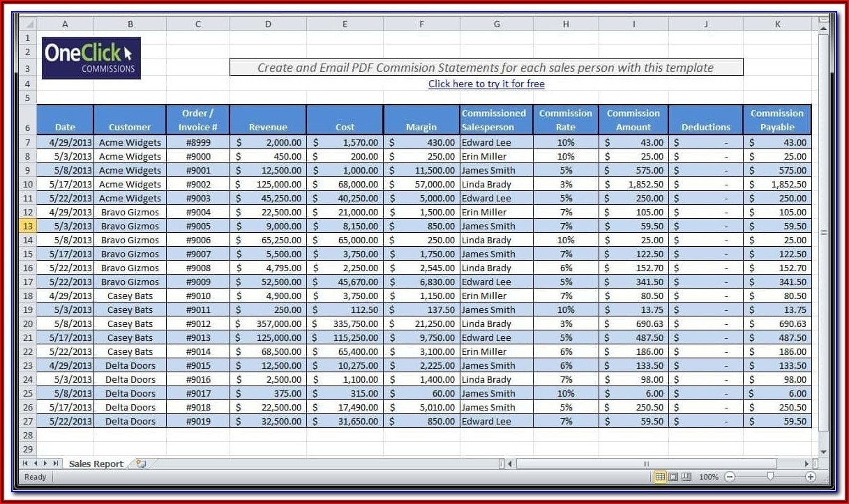Click the zoom level 100% label

pos(708,477)
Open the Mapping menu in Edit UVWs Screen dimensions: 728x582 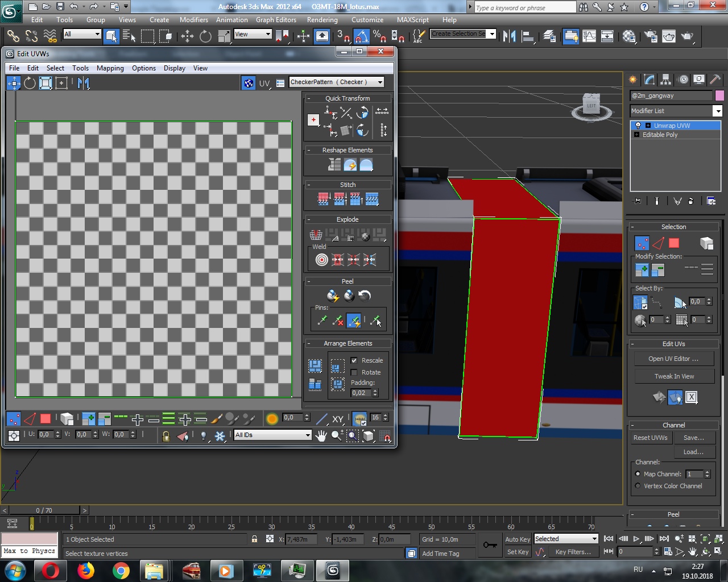(110, 68)
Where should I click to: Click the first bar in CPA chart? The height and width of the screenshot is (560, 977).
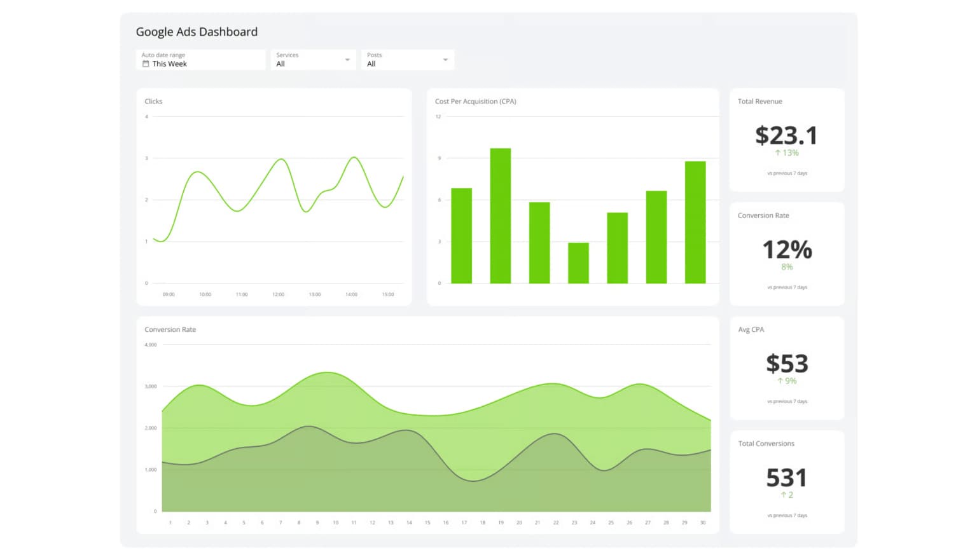(461, 236)
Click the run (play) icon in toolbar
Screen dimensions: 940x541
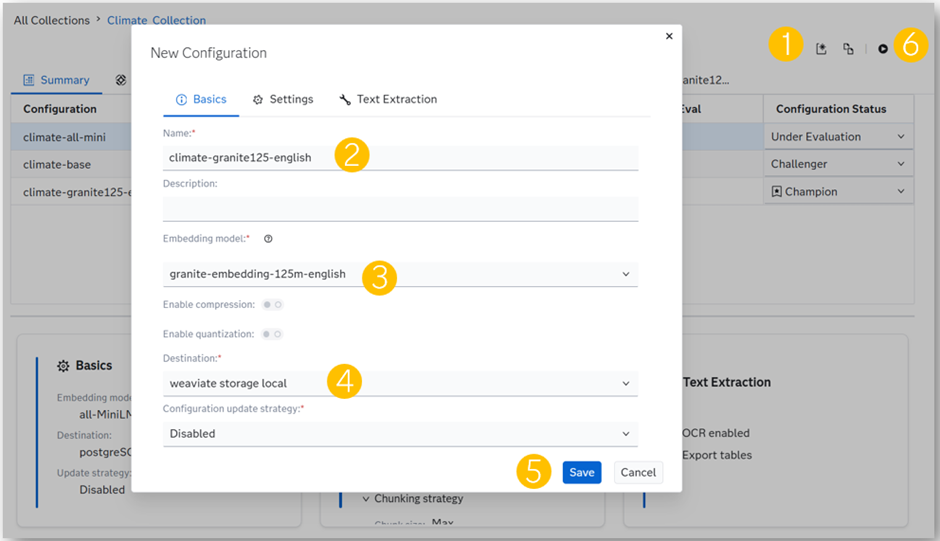click(x=883, y=49)
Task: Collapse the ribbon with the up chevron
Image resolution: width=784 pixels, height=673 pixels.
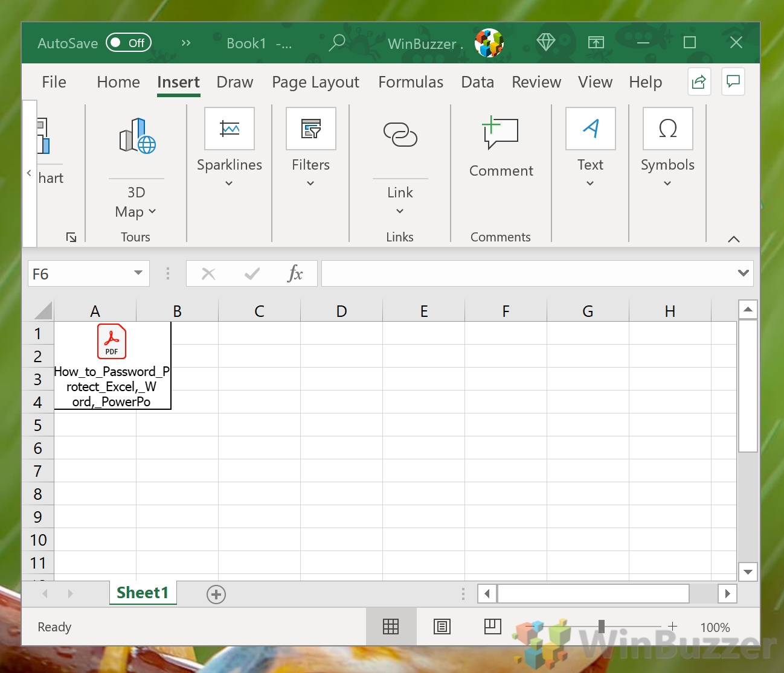Action: coord(733,239)
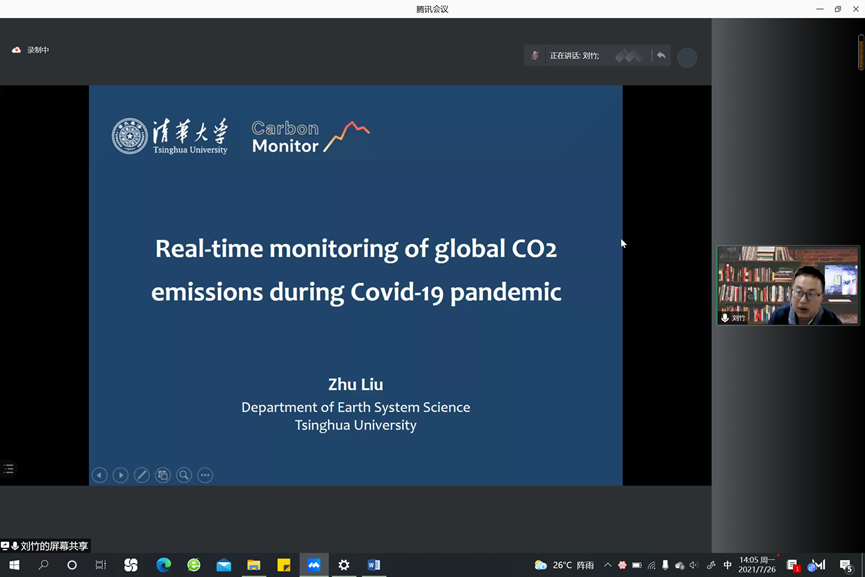Click the reply arrow in the speaker bar
Viewport: 865px width, 577px height.
(x=661, y=56)
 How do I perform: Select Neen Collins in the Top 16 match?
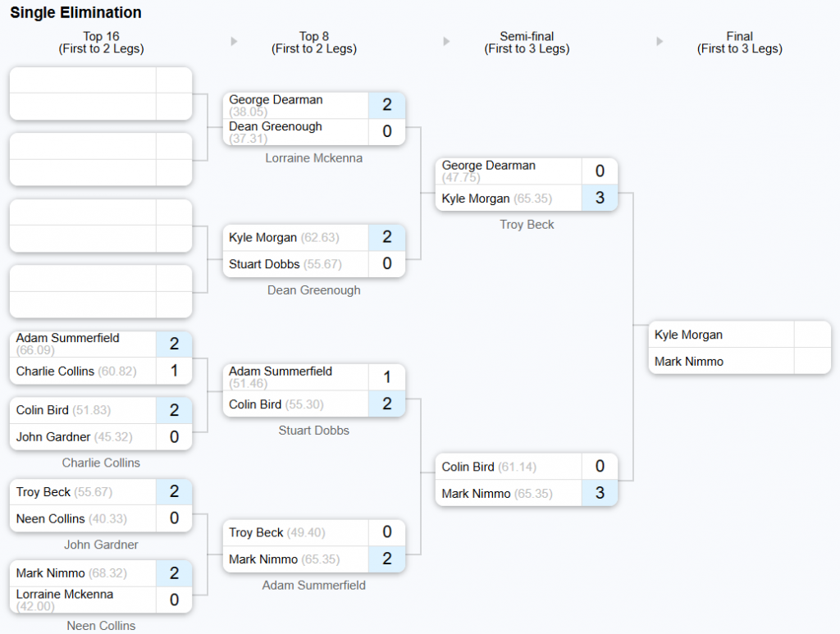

━━━

The task:
Starting at the line that contains "Image resolution: width=784", return every line through the end of the records above exactly as written, and return no pictures.

Your response:
Image resolution: width=784 pixels, height=673 pixels.
Action: coord(733,239)
Click the reply arrow in the speaker bar
Viewport: 865px width, 577px height.
(x=661, y=56)
 How do I perform: Select Neen Collins in the Top 16 match?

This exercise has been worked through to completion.